Claremont Graduate University (CGU) is pleased to announce that Marianne Boruch of West Lafayette, Indiana, has won the $100,000 Kingsley Tufts Poetry Award for her book The Book of Hours (Copper Canyon Press). The award, given annually to a mid-career poet, is one of the largest monetary poetry prizes in the United States.
Heidy Steidlmayer of Vacaville, California, has won the $10,000 Kate Tufts Discovery Award for her book Fowling Piece (Tri-Quarterly). The Kate Tufts Discovery Award is given annually for a first book by a poet of genuine promise.

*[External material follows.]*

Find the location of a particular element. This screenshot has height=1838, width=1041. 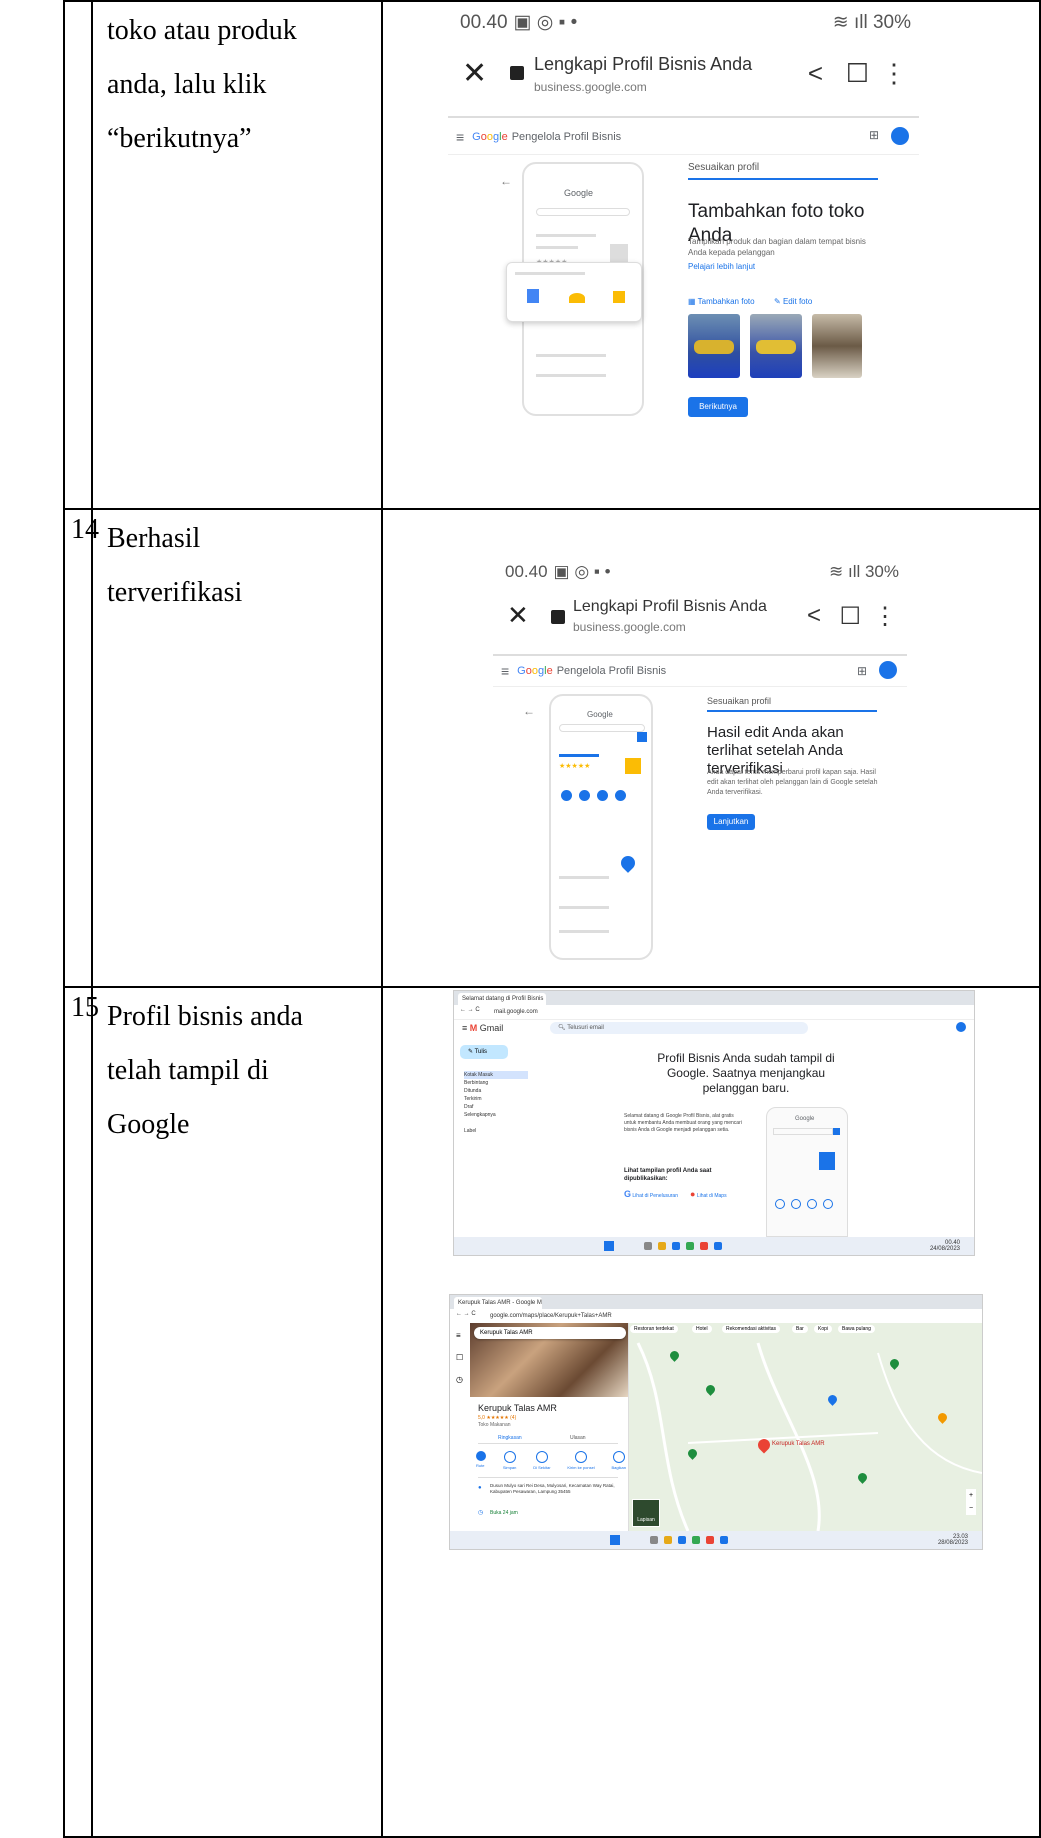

"We are delighted to honor these poets and celebrate their achievements," said Wendy Martin, director of the Tufts Poetry Awards program and vice provost at Claremont Graduate University. "These awards will help them gain wider recognition and will sustain their continuing commitment to writing outstanding poetry."
Boruch teaches creative writing at Purdue University and in the Program for Writers at Warren Wilson College. Her poetry collections include Grace, Fallen from (Wesleyan, 2008) and Poems: New and Selected (Oberlin, 2004). She's written two books of essays on poetry-In the Blue Pharmacy (Trinity, 2005) and Poetry's Old Air (Michigan, 1993)-and a memoir, The Glimpse Traveler (Indiana, 2011). She has received Pushcart Prizes, a Fulbright/visiting professorship at the University of Edinburgh, fellowships from the NEA and the Guggenheim Foundation, and residencies from the Rockefeller Foundation's Bellagio Center and Isle Royale National Park. Her work has appeared in the New Yorker, Poetry, Paris Review, APR, the Yale Review, and the London Review of Books.
Steidlmayer's poems have appeared in Poetry, TriQuarterly, Ploughshares, Literary Imagination, Michigan Quarterly Review, and elsewhere. She is a recipient of the J. Howard and Barbara M.J. Wood Prize from Poetry and a Rona Jaffe Foundation Writers' Award. Fowling Piece was also awarded the 2012 John C. Zacharis Award for the best debut from a Ploughshares contributor.
The Kingsley Tufts award, now in its 21st year, was established at Claremont Graduate University by Kate Tufts to honor the memory of her husband, who held executive positions in the Los Angeles Shipyards and wrote poetry as his avocation. The award is presented for a work by a poet who is past the very beginning but has not yet reached the pinnacle of his or her career. The Kate Tufts Discovery Award was initiated in 1993 and is presented annually for a first book by a poet of genuine promise.